Exercise description: Whenever a line in the data holds the string "height", pull that line out.

Segment Start: Dataset records

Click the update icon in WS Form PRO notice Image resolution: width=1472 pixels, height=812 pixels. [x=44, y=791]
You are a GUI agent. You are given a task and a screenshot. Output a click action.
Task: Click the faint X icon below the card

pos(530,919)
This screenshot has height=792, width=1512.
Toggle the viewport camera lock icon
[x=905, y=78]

Segment End: Dataset records

Written solution:
Click the update icon in WS Form PRO notice Image resolution: width=1472 pixels, height=812 pixels. [x=44, y=791]
This screenshot has height=792, width=1512.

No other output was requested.